DATA:
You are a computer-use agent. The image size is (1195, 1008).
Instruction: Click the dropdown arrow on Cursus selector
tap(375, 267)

---

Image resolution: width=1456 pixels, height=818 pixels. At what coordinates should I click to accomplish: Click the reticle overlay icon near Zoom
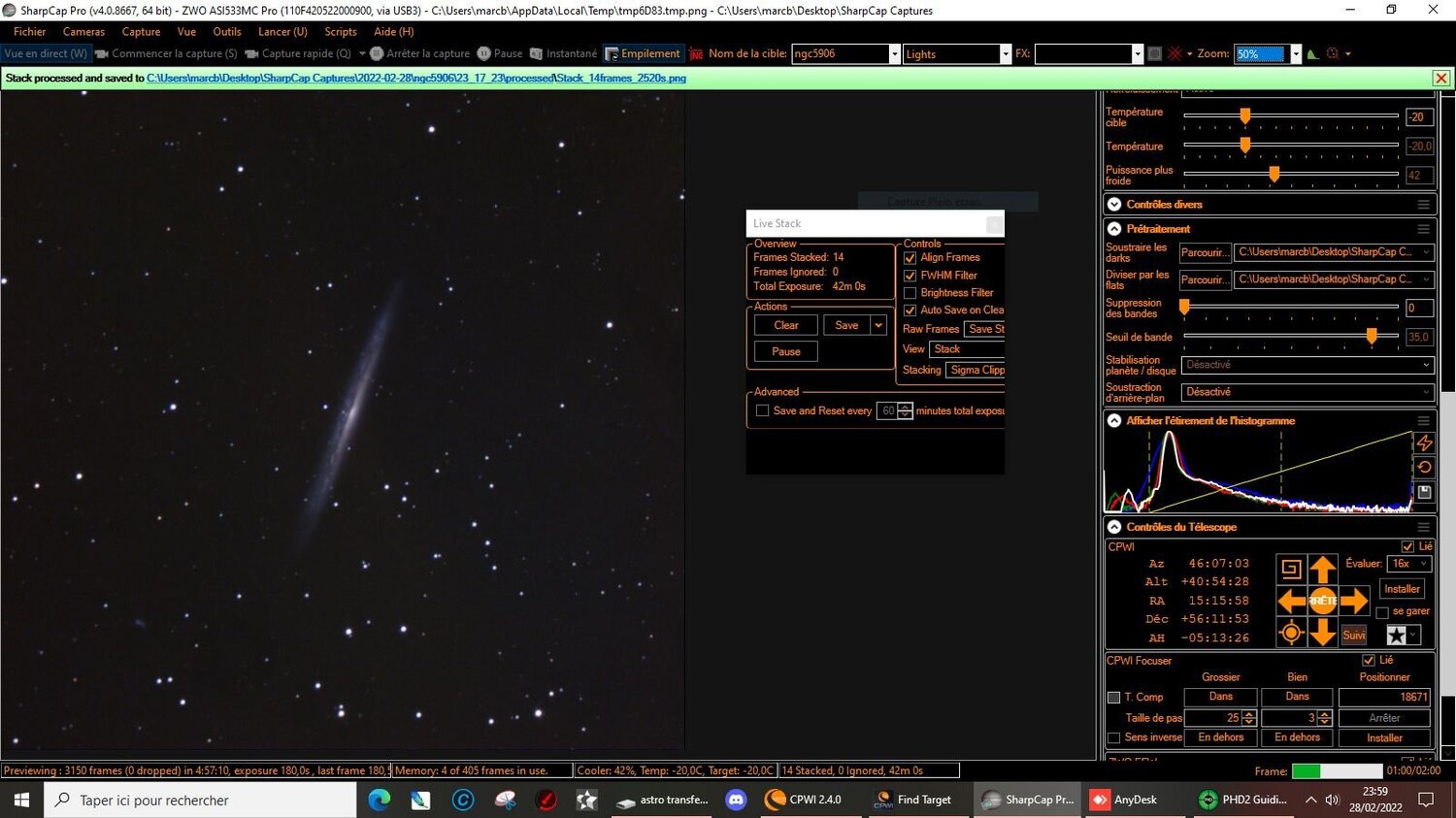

--

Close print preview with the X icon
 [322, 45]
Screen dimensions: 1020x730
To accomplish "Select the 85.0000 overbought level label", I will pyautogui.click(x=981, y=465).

WHAT TO DO:
Using the entries above, copy out all lines that contain the string "accomplish".

ANSWER FOR THIS EXERCISE:
Image resolution: width=1456 pixels, height=818 pixels. At what coordinates should I click to accomplish: Click the reticle overlay icon near Zoom
To accomplish "Select the 85.0000 overbought level label", I will pyautogui.click(x=981, y=465).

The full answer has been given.